> **Document**
>>>

This table summarizes the GDXJ top 25’s operational and financial highlights during Q1’23. These gold miners’ stock symbols aren’t all US listings, and are preceded by their rankings changes within GDXJ over this past year. The shuffling in their ETF weightings reflects shifting market caps, which reveal both outperformers and underperformers since Q1’22. Those symbols are followed by their current GDXJ weightings.

Next comes these gold miners’ Q1’23 production in ounces, along with their year-over-year changes from the comparable Q1’22. Output is the lifeblood of this industry, with investors generally prizing production growth above everything else. After are the costs of wresting that gold from the bowels of the earth in per-ounce terms, both cash costs and all-in sustaining costs. The latter help illuminate miners’ profitability.

That’s followed by a bunch of hard accounting data reported to securities regulators, quarterly revenues, earnings, operating cash flows, and resulting cash treasuries. Blank data fields mean companies hadn’t disclosed that particular data as of the middle of this week. The annual changes aren’t included if they would be misleading, like comparing negative numbers or data shifting from positive to negative or vice-versa.

The mid-tier gold miners’ overall Q1’23 performance proved solid. But some big GDXJ composition changes complicate comparable analysis. During this past year a large super-major was added in, along with a second junior explorer with no production. A handful of extreme outliers also skewed production costs higher. But after adjusting for these distortions, the smaller gold miners generally fared well last quarter.

<<<

> **Word and element location rows**
>>>

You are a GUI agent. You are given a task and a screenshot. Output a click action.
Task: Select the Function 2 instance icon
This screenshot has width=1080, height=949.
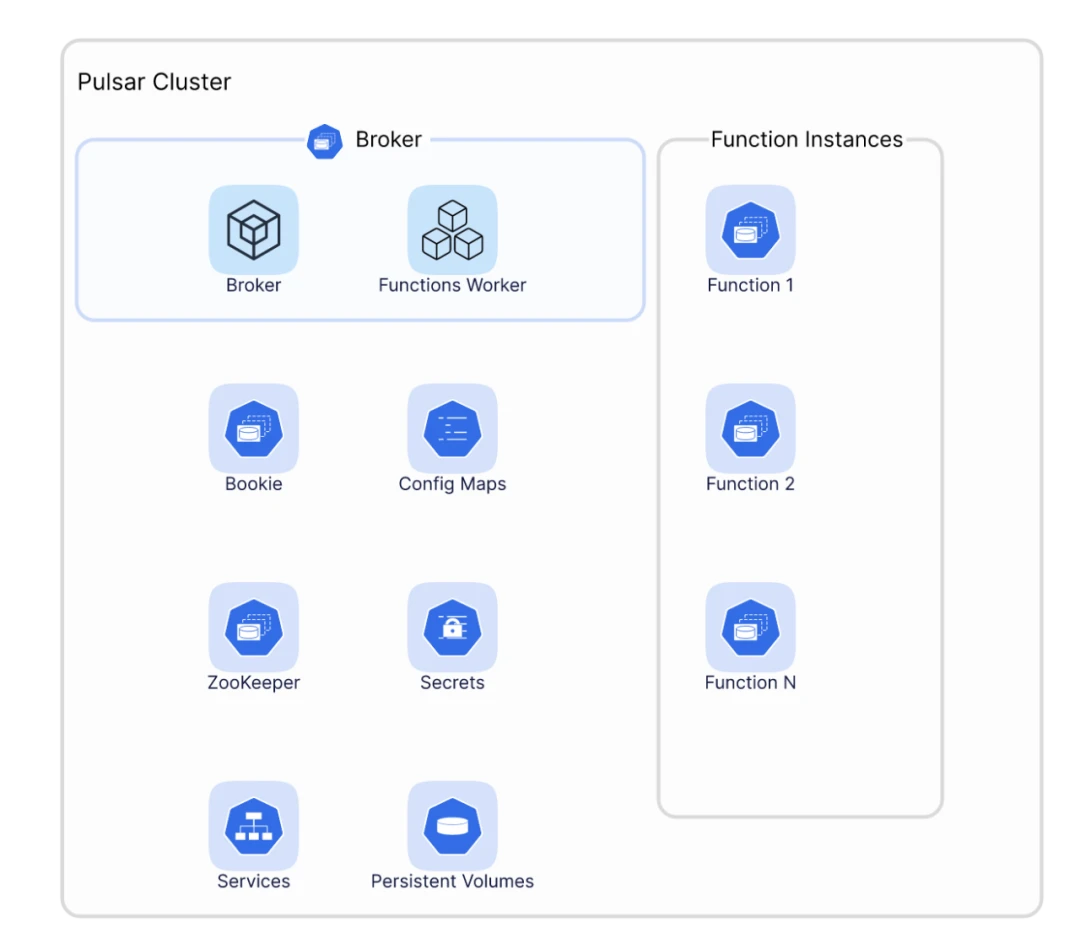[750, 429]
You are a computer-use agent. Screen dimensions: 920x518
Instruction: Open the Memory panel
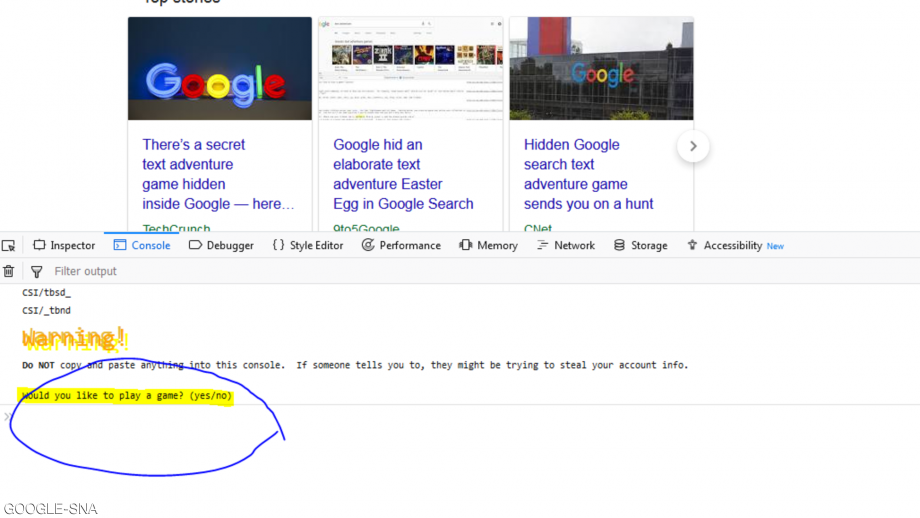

<<<

> **Prompt**
According to the text on the GDXJ's top 25 gold miners, what do blank data fields in the table indicate? The rows have nothing to do with this.

> **Expected answer**
Blank data fields mean the companies hadn't disclosed that particular data as of the middle of this week.